To address this, some recent approaches involve so called “deep learning” which address the problems of back propagation etc, two of the most important approaches being Long Short Term Memory and multiple non-linear, levels in a Restricted Boltzmann machine. The first approach (Hochwreiter &Schmidhuber) of LSTM, involves having certain gates that determine if an input is significant to remember or not. This is reminiscent of the perceptual salience landscape in animals, which biases a network towards or against remembering an input, through the use of neuromodulators. The second (Hinton et. al) that uses a RBM,  involves having feature detectors at multiple levels (eg: pixels, edges, orientations) where all levels can learn regularities in the environment in an unsupervised manner, and this helps the network learn supervised training sets extremely fast using top down passes. This is also reminiscent of the hierarchical columns present in the visual cortex that process the stimulus at different levels, and backpropagation can be in the form of a top down bias. These approaches have been very successful in many tasks such as handwriting recognition etc. and seem to be good explanatory models.

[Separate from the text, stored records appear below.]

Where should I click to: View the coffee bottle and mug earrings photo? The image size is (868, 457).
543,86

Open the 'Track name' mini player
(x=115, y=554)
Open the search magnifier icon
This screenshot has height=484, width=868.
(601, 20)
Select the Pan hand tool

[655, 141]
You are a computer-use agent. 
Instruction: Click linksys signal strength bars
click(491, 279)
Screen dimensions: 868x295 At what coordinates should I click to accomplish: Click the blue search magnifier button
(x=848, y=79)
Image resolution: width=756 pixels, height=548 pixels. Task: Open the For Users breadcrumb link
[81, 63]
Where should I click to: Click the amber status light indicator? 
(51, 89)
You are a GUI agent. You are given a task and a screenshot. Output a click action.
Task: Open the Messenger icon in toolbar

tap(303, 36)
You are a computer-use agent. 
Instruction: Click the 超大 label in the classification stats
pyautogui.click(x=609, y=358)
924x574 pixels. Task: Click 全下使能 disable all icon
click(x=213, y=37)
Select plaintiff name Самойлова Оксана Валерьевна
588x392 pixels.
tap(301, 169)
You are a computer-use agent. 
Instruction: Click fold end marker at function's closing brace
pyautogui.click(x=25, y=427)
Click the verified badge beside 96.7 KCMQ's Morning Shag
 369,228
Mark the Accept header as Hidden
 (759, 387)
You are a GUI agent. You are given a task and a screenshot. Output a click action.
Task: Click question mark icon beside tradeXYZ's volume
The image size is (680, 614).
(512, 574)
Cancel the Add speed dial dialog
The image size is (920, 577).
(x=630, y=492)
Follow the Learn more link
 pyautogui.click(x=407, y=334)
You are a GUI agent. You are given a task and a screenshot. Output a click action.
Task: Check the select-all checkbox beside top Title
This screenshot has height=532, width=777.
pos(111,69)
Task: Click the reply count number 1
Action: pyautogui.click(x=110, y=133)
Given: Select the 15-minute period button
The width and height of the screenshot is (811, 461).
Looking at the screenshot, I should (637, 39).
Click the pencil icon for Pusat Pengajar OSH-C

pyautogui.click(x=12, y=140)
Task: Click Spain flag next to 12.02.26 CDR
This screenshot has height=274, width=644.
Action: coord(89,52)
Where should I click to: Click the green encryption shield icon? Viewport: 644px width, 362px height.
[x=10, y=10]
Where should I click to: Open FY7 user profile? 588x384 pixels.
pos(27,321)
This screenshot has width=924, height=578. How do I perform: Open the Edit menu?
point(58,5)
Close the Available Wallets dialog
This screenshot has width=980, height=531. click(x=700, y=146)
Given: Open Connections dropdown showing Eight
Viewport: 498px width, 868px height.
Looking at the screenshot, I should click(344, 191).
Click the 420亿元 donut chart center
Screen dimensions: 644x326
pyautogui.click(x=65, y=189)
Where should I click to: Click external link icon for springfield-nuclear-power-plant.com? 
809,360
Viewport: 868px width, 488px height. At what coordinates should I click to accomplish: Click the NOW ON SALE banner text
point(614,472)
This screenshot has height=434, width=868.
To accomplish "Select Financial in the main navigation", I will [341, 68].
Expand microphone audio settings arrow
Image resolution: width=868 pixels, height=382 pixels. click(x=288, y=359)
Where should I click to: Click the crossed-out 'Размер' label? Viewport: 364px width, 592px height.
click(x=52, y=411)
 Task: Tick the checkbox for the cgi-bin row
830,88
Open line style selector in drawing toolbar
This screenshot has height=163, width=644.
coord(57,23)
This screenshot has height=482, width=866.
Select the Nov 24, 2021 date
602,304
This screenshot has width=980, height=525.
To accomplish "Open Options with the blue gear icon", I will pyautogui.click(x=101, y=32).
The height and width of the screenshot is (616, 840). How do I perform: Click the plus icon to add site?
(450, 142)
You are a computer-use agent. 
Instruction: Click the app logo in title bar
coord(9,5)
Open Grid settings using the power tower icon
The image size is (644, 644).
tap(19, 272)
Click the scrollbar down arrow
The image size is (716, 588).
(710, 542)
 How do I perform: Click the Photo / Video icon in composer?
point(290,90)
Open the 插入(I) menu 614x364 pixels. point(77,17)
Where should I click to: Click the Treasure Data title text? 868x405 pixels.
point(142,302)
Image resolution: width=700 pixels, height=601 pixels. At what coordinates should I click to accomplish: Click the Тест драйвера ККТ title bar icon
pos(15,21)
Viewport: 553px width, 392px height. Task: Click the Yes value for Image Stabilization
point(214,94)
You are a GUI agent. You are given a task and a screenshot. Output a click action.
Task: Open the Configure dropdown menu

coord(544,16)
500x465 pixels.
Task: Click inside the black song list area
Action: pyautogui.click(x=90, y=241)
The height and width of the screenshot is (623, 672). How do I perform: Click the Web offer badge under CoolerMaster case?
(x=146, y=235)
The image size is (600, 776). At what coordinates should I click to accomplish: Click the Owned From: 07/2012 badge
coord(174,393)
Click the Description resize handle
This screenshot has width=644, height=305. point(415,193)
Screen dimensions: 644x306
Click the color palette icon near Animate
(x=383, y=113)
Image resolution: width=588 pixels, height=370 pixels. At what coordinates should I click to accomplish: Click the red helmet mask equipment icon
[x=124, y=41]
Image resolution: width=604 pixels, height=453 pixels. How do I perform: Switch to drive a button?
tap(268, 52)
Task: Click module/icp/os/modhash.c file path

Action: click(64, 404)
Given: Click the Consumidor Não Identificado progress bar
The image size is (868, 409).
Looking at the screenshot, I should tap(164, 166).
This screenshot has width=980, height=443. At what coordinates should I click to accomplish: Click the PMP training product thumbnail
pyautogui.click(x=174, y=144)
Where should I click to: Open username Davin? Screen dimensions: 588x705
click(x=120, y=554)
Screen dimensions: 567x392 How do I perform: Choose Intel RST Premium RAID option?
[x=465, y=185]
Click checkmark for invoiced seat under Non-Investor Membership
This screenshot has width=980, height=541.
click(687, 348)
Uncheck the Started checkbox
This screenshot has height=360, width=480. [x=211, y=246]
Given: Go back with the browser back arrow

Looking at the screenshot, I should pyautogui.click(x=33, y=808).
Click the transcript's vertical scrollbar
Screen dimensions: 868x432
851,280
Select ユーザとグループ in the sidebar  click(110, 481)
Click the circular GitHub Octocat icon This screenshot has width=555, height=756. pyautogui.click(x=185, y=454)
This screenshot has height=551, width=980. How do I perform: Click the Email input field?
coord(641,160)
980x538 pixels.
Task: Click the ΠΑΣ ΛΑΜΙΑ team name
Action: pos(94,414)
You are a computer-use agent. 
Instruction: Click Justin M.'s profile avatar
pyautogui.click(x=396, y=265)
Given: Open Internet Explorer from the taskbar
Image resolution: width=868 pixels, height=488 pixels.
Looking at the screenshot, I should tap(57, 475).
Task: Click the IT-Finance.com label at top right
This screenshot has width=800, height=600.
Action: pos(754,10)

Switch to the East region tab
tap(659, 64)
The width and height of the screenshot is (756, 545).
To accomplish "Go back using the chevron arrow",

Parallely, simpler vision modules, such as optic flow and motion detection in lower animals like insects, have been well studied. For example, bees use a simple optic flow method to avoid obstacles: by maintaining the optic flow of their left and right visual fields at a constant value, they can navigate narrow gaps quite well, similarly by maintaining constant frontal optic flow they can modulate landing speed.(Srinivasan et.al)

Proposal

Given these developments, I propose to implement a simple perceptual system such as that of the bees’ optic flow, in a biologically plausible network such as the deep belief net/LSTM network. Since insect models have been very well studied and characterized at the level of neural architecture itself, such an implementation would help better understand both the explanatory merit of deep learning approaches as well as understand the computations possibly occurring in the actual organism(since high level models of primate/human visual systems, while they can achieve great success at tasks, may be difficult to extend to the biological networks themselves, however insect models can be dissected and the models can possibly yield predictions that can be tested)

References

Hinton, Geoffrey E., Simon Osindero, and Yee-Whye Teh. "A fast learning algorithm for deep belief nets." Neural computation 18.7 (2006): 1527-1554.

Bengio, Yoshua, et al. "Greedy layer-wise training of deep networks." Advances in neural information processing systems 19 (2007): 153.

Hochreiter, Sepp, and Jürgen Schmidhuber. "Long short-term memory." Neural computation 9.8 (1997): 1735-1780.

M.V. Srinivasan (2011) Honeybees as a model for the study of visually guided flight, navigation, and biologically inspired robotics. Physiological Reviews 91, 389-411 (With cover illustration)

Frontiers in Sensing, F.G. Barth, J.A.C. Humphrey and M.V. Srinivasan (eds), Springer-Verlag, Berlin, Heidelberg (in press).

Doya, Kenji. "Metalearning and neuromodulation." Neural Networks 15.4 (2002): 495-506.